:: Exercise brief ::
Rewrite the listing lines from the one containing "Tap the round profile photo at top right" through the one containing "433x387 pixels.", changing "round" to "circular" and leaving everything else the same.

:: Task material ::
--------

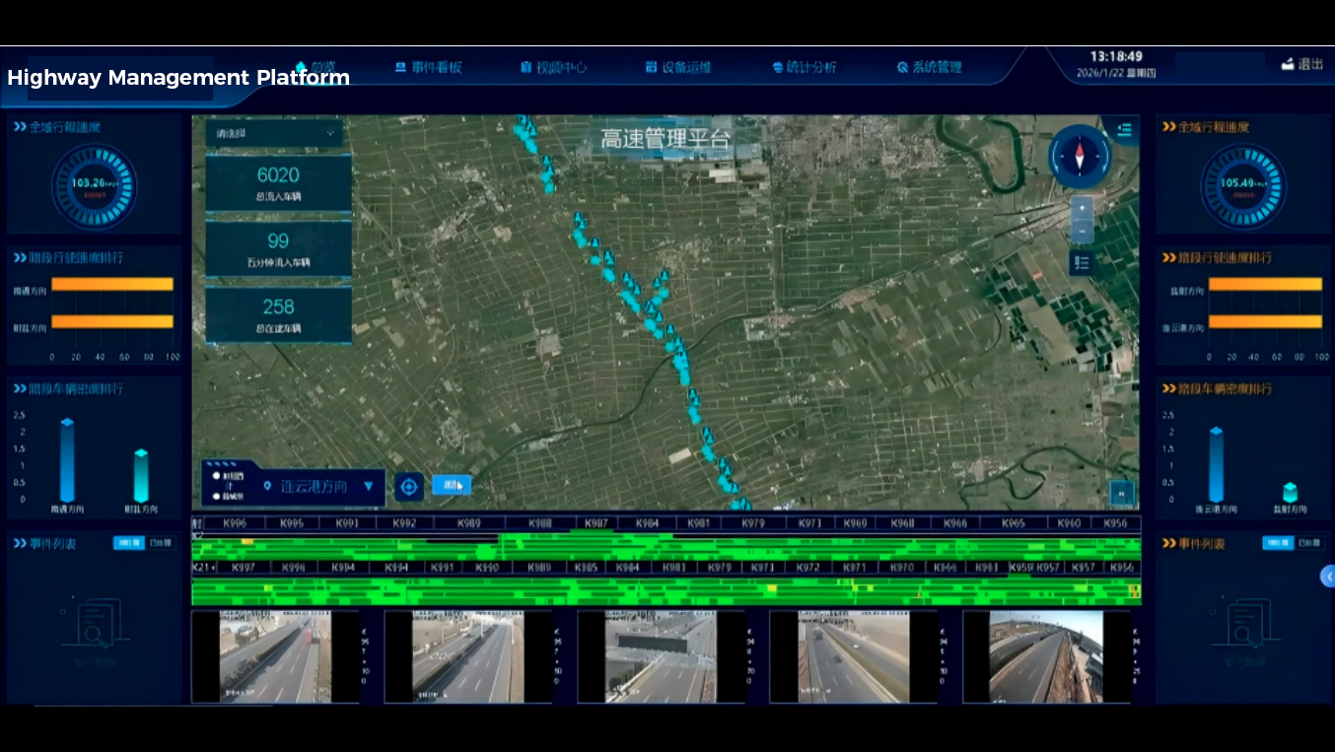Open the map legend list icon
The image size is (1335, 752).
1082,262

--------

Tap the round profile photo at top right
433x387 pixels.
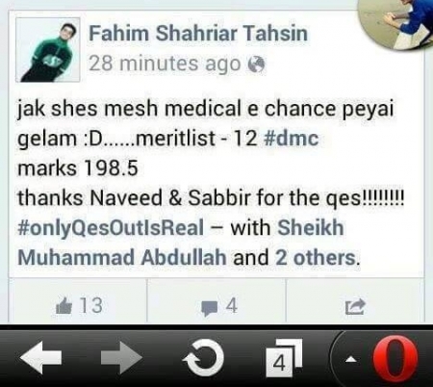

--------

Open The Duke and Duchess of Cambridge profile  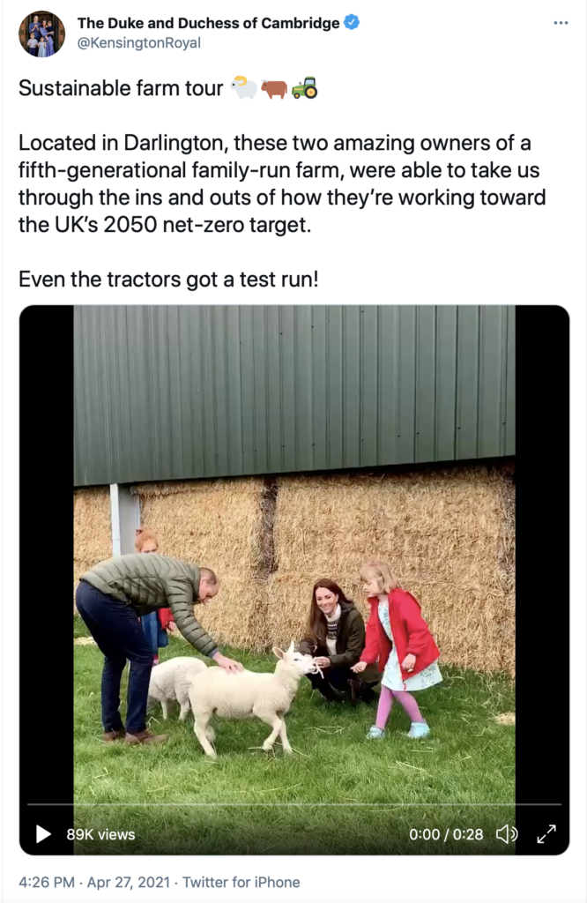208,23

--------

:: Result for this exercise ::
Tap the circular profile photo at top right
433x387 pixels.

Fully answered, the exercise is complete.